ADJOURNMENT | INDUSTRIAL SITE FIRES
Mr Melhem (Western Metropolitan): My adjournment matter is directed to the Minister for Energy, Environment and Climate Change, the Honourable Lily D’Ambrosio, MLA, in the other place. I note the recent fires that have occurred across Melbourne’s suburbs at industrial sites in Footscray West in August last year and Campbellfield in April this year. It is concerning to see that in both the case of Campbellfield and that of Footscray West the owners of these premises look to have illegally stockpiled dangerous chemicals against existing regulations and licenses. The West Footscray fire in my electorate particularly had severe ramifications for nearby Stony Creek and surrounding parklands, with water from firefighting efforts discharged into the creek. The north-west and western suburbs have seen an increase in industrial-residential mixed suburbs areas that have evolved due to the urbanisation of previous manufacturing hubs in inner city areas.

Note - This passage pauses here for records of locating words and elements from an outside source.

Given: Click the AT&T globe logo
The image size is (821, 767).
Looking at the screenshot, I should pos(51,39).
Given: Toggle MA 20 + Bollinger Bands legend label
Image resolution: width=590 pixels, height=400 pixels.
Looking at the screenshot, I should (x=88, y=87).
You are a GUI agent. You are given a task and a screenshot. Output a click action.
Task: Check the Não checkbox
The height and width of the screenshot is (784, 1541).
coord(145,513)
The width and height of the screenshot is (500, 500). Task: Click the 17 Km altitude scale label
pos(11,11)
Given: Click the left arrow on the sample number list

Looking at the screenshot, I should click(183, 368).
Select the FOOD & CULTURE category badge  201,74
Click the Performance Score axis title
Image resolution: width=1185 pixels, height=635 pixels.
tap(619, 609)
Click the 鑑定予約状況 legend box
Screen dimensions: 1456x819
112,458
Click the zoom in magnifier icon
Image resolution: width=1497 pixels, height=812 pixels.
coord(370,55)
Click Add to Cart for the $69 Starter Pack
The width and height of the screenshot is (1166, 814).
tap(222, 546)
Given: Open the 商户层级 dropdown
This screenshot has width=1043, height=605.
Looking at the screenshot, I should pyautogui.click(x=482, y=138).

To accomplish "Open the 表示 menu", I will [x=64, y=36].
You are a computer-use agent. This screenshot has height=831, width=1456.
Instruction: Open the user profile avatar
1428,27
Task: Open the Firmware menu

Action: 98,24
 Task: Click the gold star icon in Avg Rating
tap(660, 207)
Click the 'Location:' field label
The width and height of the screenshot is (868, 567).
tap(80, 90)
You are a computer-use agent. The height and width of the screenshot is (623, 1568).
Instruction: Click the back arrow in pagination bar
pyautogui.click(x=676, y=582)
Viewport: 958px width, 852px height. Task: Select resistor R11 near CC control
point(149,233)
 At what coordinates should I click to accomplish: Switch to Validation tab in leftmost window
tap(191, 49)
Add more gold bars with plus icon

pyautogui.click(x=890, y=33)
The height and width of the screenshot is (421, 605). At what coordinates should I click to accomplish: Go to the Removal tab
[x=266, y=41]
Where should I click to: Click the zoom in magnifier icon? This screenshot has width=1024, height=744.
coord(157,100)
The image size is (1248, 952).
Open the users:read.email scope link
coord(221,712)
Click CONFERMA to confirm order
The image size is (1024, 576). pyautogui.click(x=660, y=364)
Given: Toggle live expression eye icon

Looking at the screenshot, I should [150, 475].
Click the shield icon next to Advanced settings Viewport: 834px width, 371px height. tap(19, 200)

Given this dramatic change in suburban living, this government has a responsibility to take adequate steps to ensure that people can feel safe living in these areas and are not at risk of potential exposure to dangerous chemicals. I welcome the changes that were made to the Environment Protection Act, passed in August 2018, that are due to take effect next year. Some of them will take effect now. I also welcome the significant increase in EPA inspections conducted since the West Footscray fire—2225 inspections in the last financial year alone. The strong response to illegal waste crimes and the increase in inspections is exactly what needs to happen to make our suburbs safe.
The action I seek from the minister is that the government continue to support and strengthen the regulations and regulators that oversee the management of chemical and industrial waste in residential and industrial areas, and apply the full force of the law against the people who actually continue to breach the current laws. They think they can get away with it. I hope that the minister will basically go there and instruct the agencies—like the Environment Protection Authority Victoria and others—to come down like a ton of bricks on these people and make sure that that does not continue to occur in our suburbs, because our residents are entitled to feel safe in their homes.